**TEXT SHOWN:**
_ _ _ _ _ _ _

6. Reduce Payload Size (Latency * Bandwidth Interaction)
TCP slow start means the first data round trip carries only ~14KB. Keeping critical resources small reduces the number of round trips needed to transfer them:
50KB compressed → 4 slow start round trips
14KB compressed → 1 slow start round trip
That's 3 fewer round trips. At 100ms RTT, that's 300ms saved.
Compressing resources reduces bandwidth requirements but doesn't eliminate latency. A 1KB response still takes one full round trip. The minimum latency for any HTTP request is 1 RTT (the request travels to the server and the response travels back). Compression helps most when it brings resources under the 14KB TCP slow start threshold.
Measuring Latency
Browser DevTools
Chrome DevTools Network tab shows per-request timing breakdown:
- Queueing — waiting for an available connection
- DNS Lookup — DNS resolution time
- Initial Connection — TCP handshake time
- SSL — TLS handshake time
- Waiting (TTFB) — Time to First Byte — includes server processing + round trip
- Content Download — actual data transfer time
TTFB is the most telling metric. If TTFB is high but Content Download is fast, the problem is latency and/or server processing, not bandwidth.
Key Performance APIs
const timing = performance.getEntriesByType('navigation')[0];
console.log('DNS:', timing.domainLookupEnd - timing.domainLookupStart);
console.log('TCP:', timing.connectEnd - timing.connectStart);
console.log('TLS:', timing.secureConnectionStart > 0
? timing.connectEnd - timing.secureConnectionStart : 'N/A');
console.log('TTFB:', timing.responseStart - timing.requestStart);
console.log('Download:', timing.responseEnd - timing.responseStart);
Why satellite internet has terrible latency
Geostationary satellites orbit at 35,786 km altitude. A signal travels up to the satellite and back down: 2 x 35,786 = 71,572 km one way. Round trip: 143,144 km. At the speed of light: ~477ms minimum RTT. Add processing delays and you get 500-700ms RTT. This is why satellite internet (traditional geostationary like HughesNet and Viasat) is terrible for web browsing despite decent bandwidth (25-100 Mbps). SpaceX's Starlink uses Low Earth Orbit (550km altitude), achieving 20-40ms latency — dramatically better because the signal travels a much shorter distance.

_ _ _ _ _ _ _

**LISTED RECORDS:**
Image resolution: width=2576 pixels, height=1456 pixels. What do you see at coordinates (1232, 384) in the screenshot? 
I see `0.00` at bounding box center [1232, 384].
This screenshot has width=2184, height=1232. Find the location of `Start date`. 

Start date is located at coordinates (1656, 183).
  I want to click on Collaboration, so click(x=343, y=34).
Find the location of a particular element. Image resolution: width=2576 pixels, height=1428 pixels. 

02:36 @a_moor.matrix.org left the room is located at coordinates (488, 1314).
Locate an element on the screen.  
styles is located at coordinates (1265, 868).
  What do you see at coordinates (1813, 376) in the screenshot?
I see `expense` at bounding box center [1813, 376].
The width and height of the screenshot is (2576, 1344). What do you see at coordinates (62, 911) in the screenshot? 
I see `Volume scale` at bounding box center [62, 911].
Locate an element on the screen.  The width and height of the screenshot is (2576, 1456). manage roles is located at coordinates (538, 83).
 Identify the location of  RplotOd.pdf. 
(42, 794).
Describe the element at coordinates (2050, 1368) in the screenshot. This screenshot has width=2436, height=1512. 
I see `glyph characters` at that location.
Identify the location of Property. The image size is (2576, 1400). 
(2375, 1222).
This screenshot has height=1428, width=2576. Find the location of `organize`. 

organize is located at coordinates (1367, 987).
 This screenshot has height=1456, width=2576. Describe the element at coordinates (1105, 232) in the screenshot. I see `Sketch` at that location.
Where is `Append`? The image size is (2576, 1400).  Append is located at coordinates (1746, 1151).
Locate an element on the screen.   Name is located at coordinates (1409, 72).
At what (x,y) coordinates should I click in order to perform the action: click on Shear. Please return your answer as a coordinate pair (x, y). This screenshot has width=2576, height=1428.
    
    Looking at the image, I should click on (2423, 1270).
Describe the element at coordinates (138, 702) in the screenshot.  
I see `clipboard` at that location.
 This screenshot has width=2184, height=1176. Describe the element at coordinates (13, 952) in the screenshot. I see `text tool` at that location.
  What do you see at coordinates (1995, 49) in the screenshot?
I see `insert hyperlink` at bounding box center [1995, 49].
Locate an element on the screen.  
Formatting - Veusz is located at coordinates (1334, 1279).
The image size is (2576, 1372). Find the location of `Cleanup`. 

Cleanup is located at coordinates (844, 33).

_ _ _ _ _ _ _

**ACTIVITY 1:** In the text on network latency, condense the paragraph beginning "Compressing resources reduces bandwidth requirements" into a bulleted list that keeps its main facts.
**ACTIVITY 2:** Translate this sentence from the text on network latency into Spanish: "Geostationary satellites orbit at 35,786 km altitude."
**ACTIVITY 3:** Reproduce the text on network latency from "TCP slow start means" to "slow start threshold.".
Work from the text on network latency alone. The records play no part.

**RESULT 1:**
- Compression lowers bandwidth needs but does not remove latency.
- Even a 1KB response takes one full round trip.
- Every HTTP request needs at least 1 RTT, because the request goes to the server and the response comes back.
- Compression helps most when it brings a resource under the 14KB TCP slow start threshold.

**RESULT 2:** Los satélites geoestacionarios orbitan a 35.786 km de altitud.

**RESULT 3:**
TCP slow start means the first data round trip carries only ~14KB. Keeping critical resources small reduces the number of round trips needed to transfer them:
50KB compressed → 4 slow start round trips
14KB compressed → 1 slow start round trip
That's 3 fewer round trips. At 100ms RTT, that's 300ms saved.
Compressing resources reduces bandwidth requirements but doesn't eliminate latency. A 1KB response still takes one full round trip. The minimum latency for any HTTP request is 1 RTT (the request travels to the server and the response travels back). Compression helps most when it brings resources under the 14KB TCP slow start threshold.